Saint Agricole, fêté dans l’Ain le 5 septembre

Saint Agricole, ou Agricola, fut un martyr des premiers siècles. Il dut assister au supplice de son esclave Vital avant d’être lui-même crucifié. Les corps des deux martyrs furent retrouvés par saint Amboise dans un cimetière de Bologne et transférés à Florence. On ne connaît pas exactement la date de leur mort, mais une tradition affirme que cela se passa sous le règne de l’empereur Dioclétien, la veille des nones de novembre. C’est pourquoi Vital et Agricola sont fêtés par l’Eglise le 4 novembre.

Or, à Bourg, c’est le 5 septembre que l’on honorait saint Agricole. Ce jour-là, de nombreux pèlerins se pressaient dans la chapelle de la Charité et cette pratique leur valait 40 jours d’indulgence. Ce transfert de date réclame une explication.

L’Hospice de la Charité, en 1903, à Bourg-en-Bresse

Photo collection APF

La maison de la Charité de Bourg avait été fondée à la fin du XVIIe siècle par une pieuse veuve de Bourg, Anne Marie Crollet qui, par testament, avait légué ses biens à une œuvre en faveur des pauvres filles de la ville. Cette dame Crollet avait un frère chartreux, Dom Amboise. Comment et de qui obtint-il les reliques de saint Agricole ? On ne sait. Dès le haut Moyen-Age, villes et communautés cherchaient à se procurer des objets ayant appartenu aux saints personnages (ceinture de la vierge) ou mieux encore des morceaux de leur corps (doigt de st Jean, crâne de st Lazare). Ces reliques attiraient les pèlerins et enrichissaient ceux qui les détenaient, qui, parfois, n’hésitaient pas à se les procurer par des moyens peu licites. À la fin du IVe siècle, les reliques de saint Agricole avaient été transportées en grande pompe à Rouen dont l’évêque était ami de saint Amboise. Or, au début du XVIIIe siècle, le prieur de la Chartreuse de Rouen était un Bressan, Dom Jérôme Morel. Est-ce lui qui procura à son compatriote Dom Crollet les reliques de saint Agricole ?

Toujours est-il qu’en 1717, Dom Crollet écrivit aux recteurs de la Charité de Bourg qu’il avait envoyé aux chartreux de Lyon le corps du martyr et qu’il le destinait à l’œuvre fondée par sa sœur. Deux ecclésiastiques de Bourg allèrent le chercher et une bonne partie de la population alla les attendre à quelques lieux de la ville pour faire escorte au saint.
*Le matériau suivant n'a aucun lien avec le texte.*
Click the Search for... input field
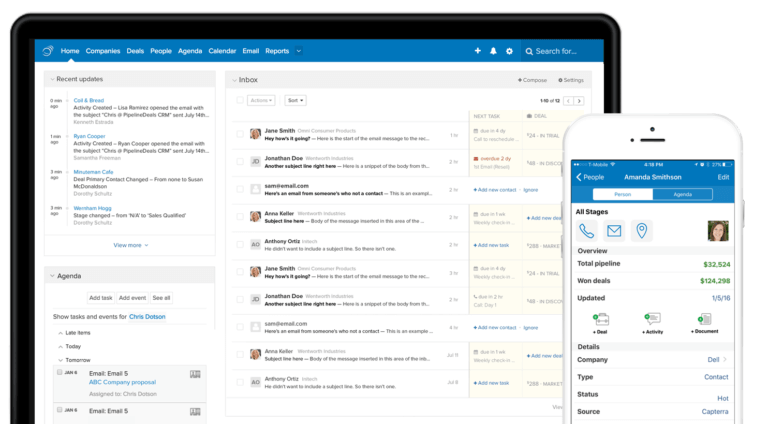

On déposa d’abord les reliques à Notre-Dame où se déroula un solennel office, puis elles furent transférées dans la petite chapelle de la Charité. C’était le 5 septembre 1717.

Parmi les pèlerins qui affluèrent alors, nombreux furent ceux qui venaient demander au saint la grâce de donner souffle de vie aux enfants morts-nés afin de pouvoir les baptiser. Les registres paroissiaux de Notre-Dame rapportent cinq évènements de ce genre pour la seule année 1718. L’enfant était déposé sur l’autel du saint, ouvrait un œil ou remuait un doigt ; sur quoi, un des assistants se hâtait de l’ondoyer. Une petite fille fut ainsi présentée au saint par ses parents qui, “après avoir fait leurs prières devant les reliques, s’aperçurent que l’enfant avait donné des signes de vie ainsi que l’ont témoigné cinq personnes qui lui sentirent palpiter le cœur et lui virent remuer les doigts de la main gauche et quelques-uns de la droite, ensuite de quoi on lui donna l’eau pour le baptême”. L’événement est d’autant plus remarquable que l’enfant était née “déjà morte et sans apparence de vie” et qu’il avait fallu deux jours de voyage depuis Lantenay en Bugey pour la confier aux bons soins du martyr. Car on venait de loin pour implorer saint Agricole, du Bugey surtout (Hauteville, Corlier, Lantenay), mais aussi de Franche-Comté et du Lyonnais. La popularité du saint se marque aussi par la fréquence du prénom d’Agricole donné aux petits Bressans du XVIIIe siècle, à l’exemple de Marie Agricole Marron, baron de Belvey, guillotiné sous la Terreur à 72 ans.

Quand la vieille maison Crollet se révéla trop petite et mal adaptée et que l’on décida de construire un nouvel établissement au faubourg de Mâcon, il fallut aussi déménager les reliques. À cet effet, deux chanoines de Notre-Dame, Messire Humbert Curtil et Messire Basile Guillot, ce dernier directeur de la Charité, procédèrent à la reconnaissance de la châsse du saint et à son nettoyage. Ils reconnurent que les reliques et ossements étaient en bon ordre et que la châsse était “garnie de tous ses nécessaires”. On y trouvait en outre un parchemin relatant le dépôt des reliques arrivées au début de septembre 1717.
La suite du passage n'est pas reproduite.